LNG imports will remain Europe’s first and foremost solution to its Russian gas dependency. Already by 2025, Europe is projected to account for nearly 15 percent of global LNG demand and that estimate will only grow given the war in Ukraine. Europe’s LNG import capacity, though unevenly distributed across the continent, is 237 billion cubic meters, or 40 percent of Europe’s gas demand, while the share of LNG in the total EU gas imports continues to grow beyond the current 20 percent. American LNG has been growing its market share in Europe and in 2021 met 26 percent of the EU and UK’s LNG imports, followed by Qatar with 24 percent, and Russia with 20 percent—which is also trying to gain a strong foothold into European LNG markets.

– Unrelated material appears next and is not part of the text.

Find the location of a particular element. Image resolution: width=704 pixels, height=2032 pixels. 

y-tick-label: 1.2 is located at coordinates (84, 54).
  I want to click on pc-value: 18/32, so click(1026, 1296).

Make no mistake about it: sanctioning Russian oil, gas, and other energy sources may be somewhat inconvenient and costly for the United States and its European allies. Yet it is feasible today in the global oil and LNG markets. It is also a cost Europe should be willing to bear to stop funding the Kremlin’s war given that it is an easier option than military involvement. The costs of Ukrainian refugees, bombed-out cities, ruined industries, and devastated agriculture in this “breadbasket” of Europe carry a far greater price. So too would the cost of not stopping Putin’s aggression in Ukraine and waiting for it to spill over into NATO countries.
Dr. Agnia Grigas, senior fellow at Atlantic Council, is the author of The New Geopolitics of Natural Gas, and Beyond Crimea: The New Russian Empire.